Input for this task:

================

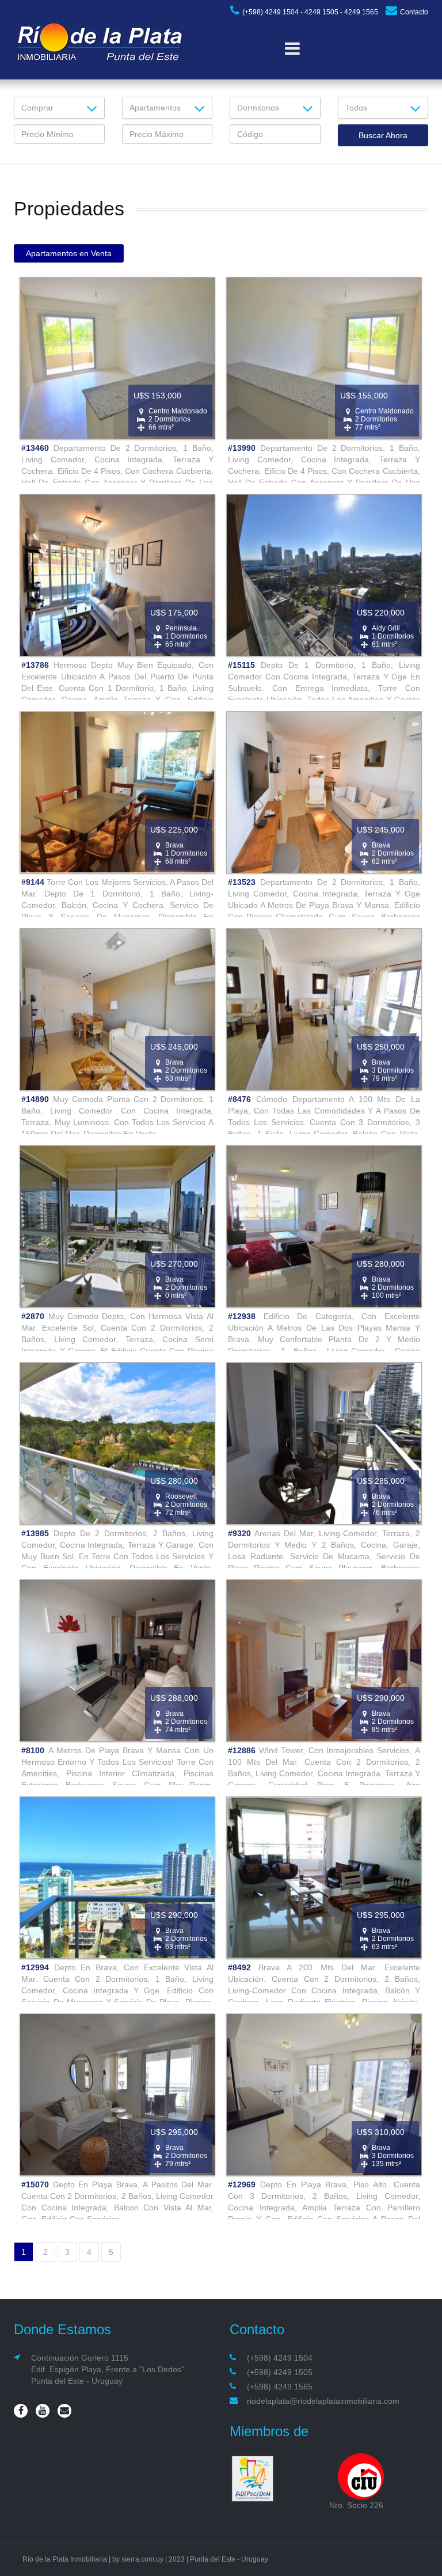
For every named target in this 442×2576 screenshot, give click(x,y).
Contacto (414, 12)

================

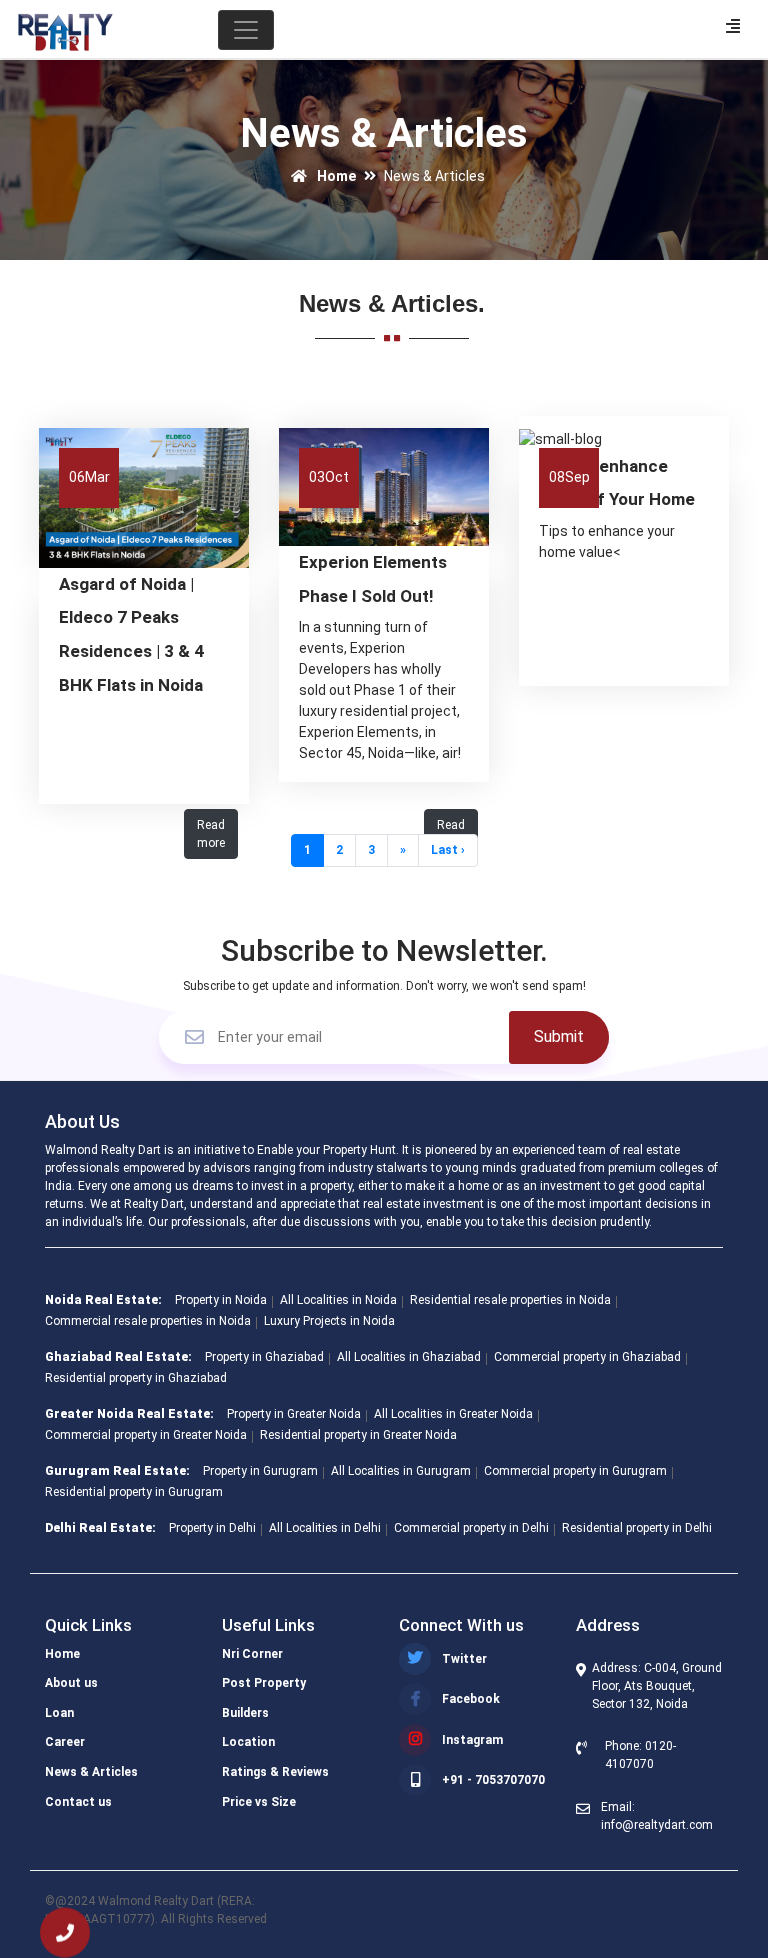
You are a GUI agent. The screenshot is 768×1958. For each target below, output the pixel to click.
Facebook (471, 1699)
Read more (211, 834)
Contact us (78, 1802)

================

One number should be returned: how many lines in the records contain the word "screenshot".

Output for this task: 2